The Lake Louise and Sunshine Village ski areas delivered on their brochure promises of uncrowded areas with uncrowded trails, powdery bowls, and scenery so spectacular it’s on a par with the Grand Canyon. The girls loved traveling up to Sunshine Village by gondola, and liked skiing its Bye Bye Bowl, so named because if you made a wrong turn you could be stuck overnight.

They still talk about twirling around the lighted ice castle at Lake Louise while a horse-drawn carriage crossed the lake and lights gleamed in the windows of the vast white hotel, and about the time Sophie raised our blinds at the Jasper Park Lodge to see an elk pooping on our doorstep. They can recall soaking in the Sunshine Village Inn hot tub by moonlight, picnicking in
shirtsleeves on a brilliant sunny day at a deserted rest stop near the Athabasca Glacier, and having the morning newspaper at Jasper delivered by a dog wearing red saddlebags.

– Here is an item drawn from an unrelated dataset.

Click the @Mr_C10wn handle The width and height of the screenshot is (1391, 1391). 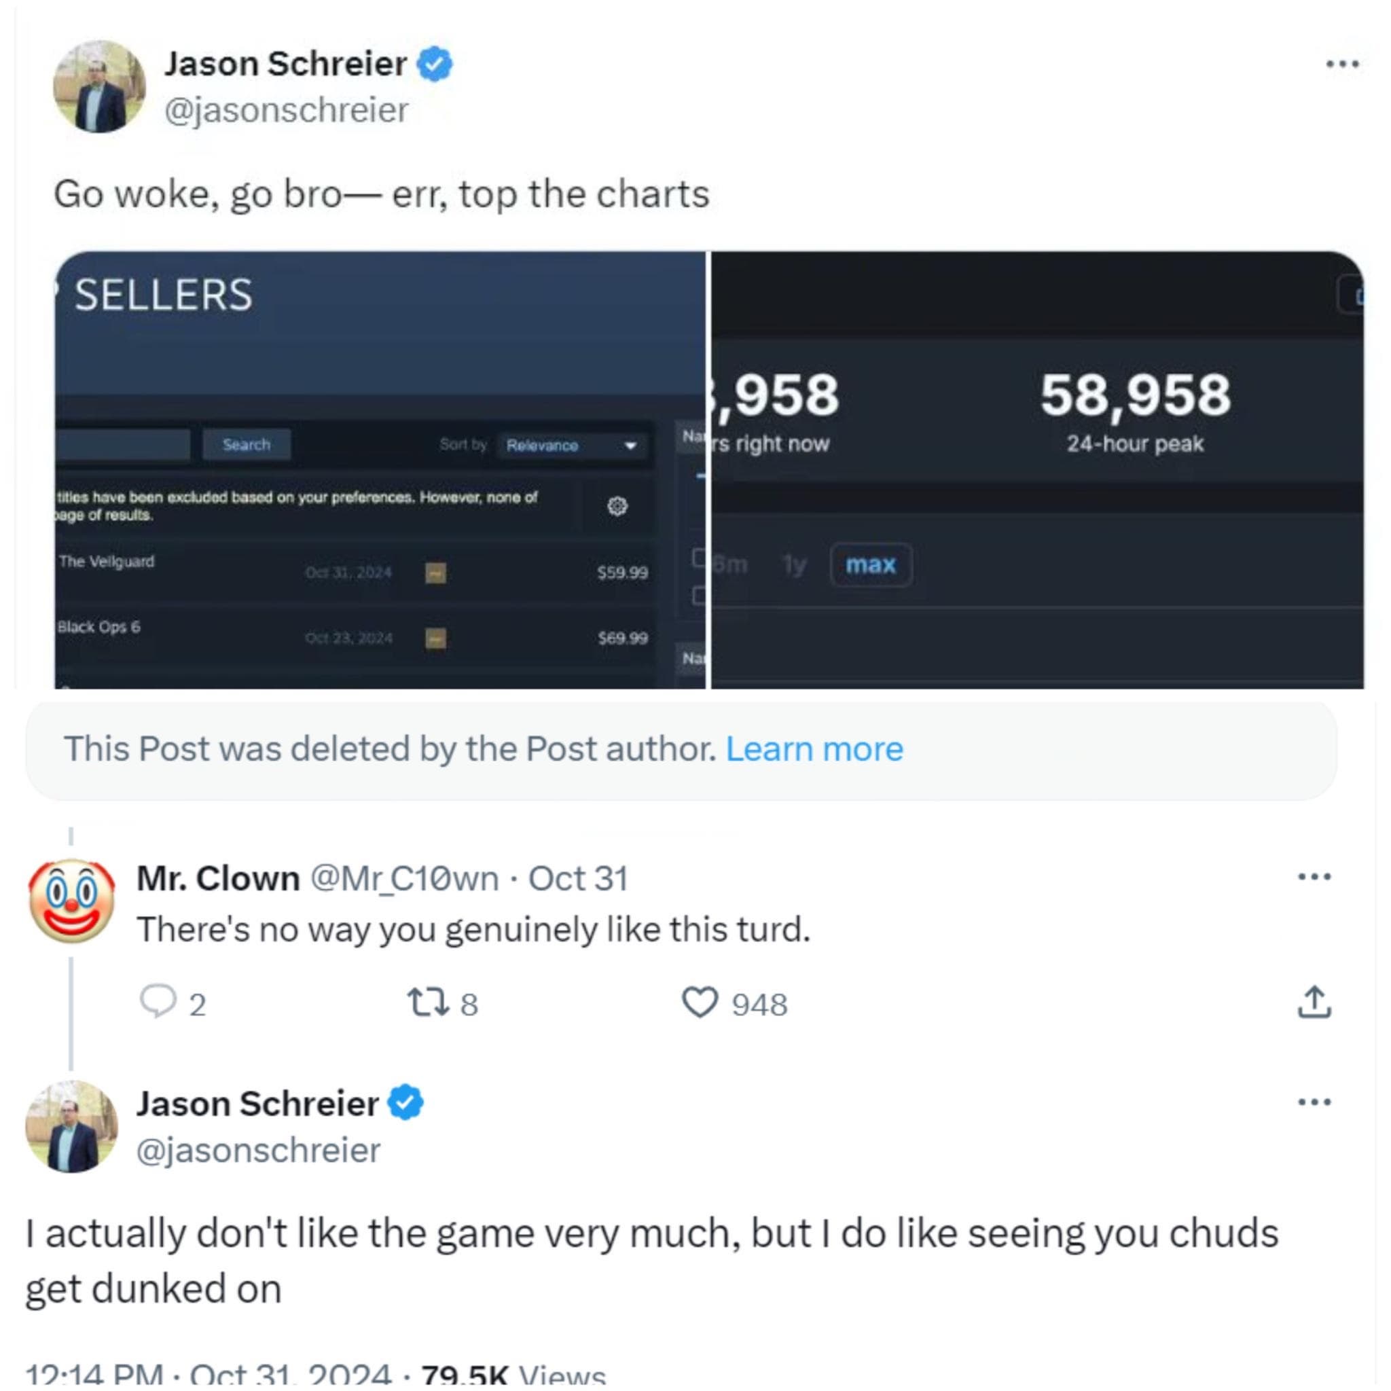[x=404, y=878]
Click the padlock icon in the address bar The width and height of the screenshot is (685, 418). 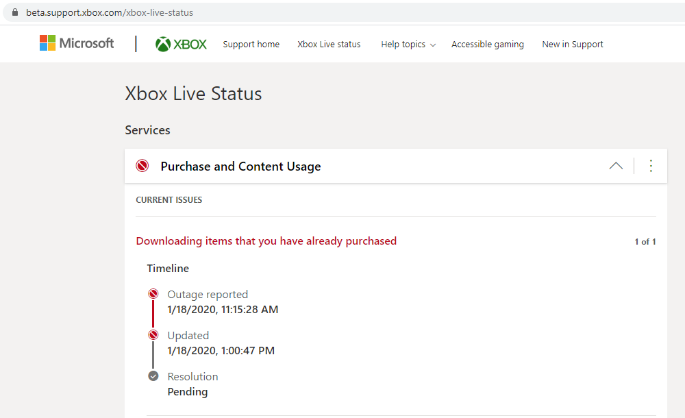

Our ski holidays have taken us to Canada because we live nearby, but the rules they have taught us are universal: Pick a resort or accommodations that in some way are unusual or historic; travel one way by train if you can; spend a night or a few hours in a nearby city or at some non-skiing attraction and learn something about the local history. This could mean budgeting a day
in Vancouver to recover from jet lag before catching the bus to Whistler, stopping in Santa Fe after skiing Taos, combining Big Sky with a drive to Yellowstone, taking the new ski train from New York to Killington, or traveling on Amtrak’s California Zephyr to Vail, Aspen, Salt Lake City, or Squaw Valley.

And then, 20 years from now, your children may take their own kids on ski vacations that promise to create memories as sharp and distinct as a range of winter mountains silhouetted against a blue sky.